Abdication and Capitulation, Not “Compromise,” on Warrantless Surveillance
The details of the “compromise” reached between Senator Specter and the Bush Administration have recently come to light, and it’s not too soon to voice opposition. Professor Balkin says it better than I can:
In short, if this bill is passed in its present form, it would seem to give the Executive everything it could possibly dream of– a lax method of oversight and the possibility of ignoring that oversight whenever the President chooses. The NSA can (1) engage in ongoing electronic surveillance within FISA with indefinite 90 day renewals, (2) engage in electronic surveillance without even seeking a court order for a year, and finally (3) under section 801, engage in electronic surveillance outside of FISA under the President’s constitutional authority to collect foreign intelligence surveillance.
Barely two weeks after Hamdan, which appeared to be the most important separation of powers decision in our generation, the Executive is about to get back everything it lost in that decision, and more. In Hamdan, the Supreme Court gave the ball to Congress, hoping for a bit of oversight, and Senator Specter has just punted.
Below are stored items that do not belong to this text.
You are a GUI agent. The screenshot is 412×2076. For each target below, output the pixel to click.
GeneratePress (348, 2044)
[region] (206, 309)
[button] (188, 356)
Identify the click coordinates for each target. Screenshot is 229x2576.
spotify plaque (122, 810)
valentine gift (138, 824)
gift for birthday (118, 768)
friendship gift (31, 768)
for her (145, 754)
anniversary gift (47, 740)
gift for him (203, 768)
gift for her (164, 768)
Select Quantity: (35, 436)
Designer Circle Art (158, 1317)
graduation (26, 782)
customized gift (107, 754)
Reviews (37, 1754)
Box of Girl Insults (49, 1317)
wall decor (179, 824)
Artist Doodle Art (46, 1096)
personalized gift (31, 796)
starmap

The bill is a sneaky sham that would place the imprimatur of the Congress on the sweeping claims of “inherent” presidential power made by the Bush administration. It purports to expand judicial review of warrantless electronic surveillance of United States citizens, but it places that review in a secret court where, as I read the bill and the existing FISA, Department of Justice lawyers will be allowed to argue in favor of the program’s legality, but all other lawyers will be barred. It’s an outrage.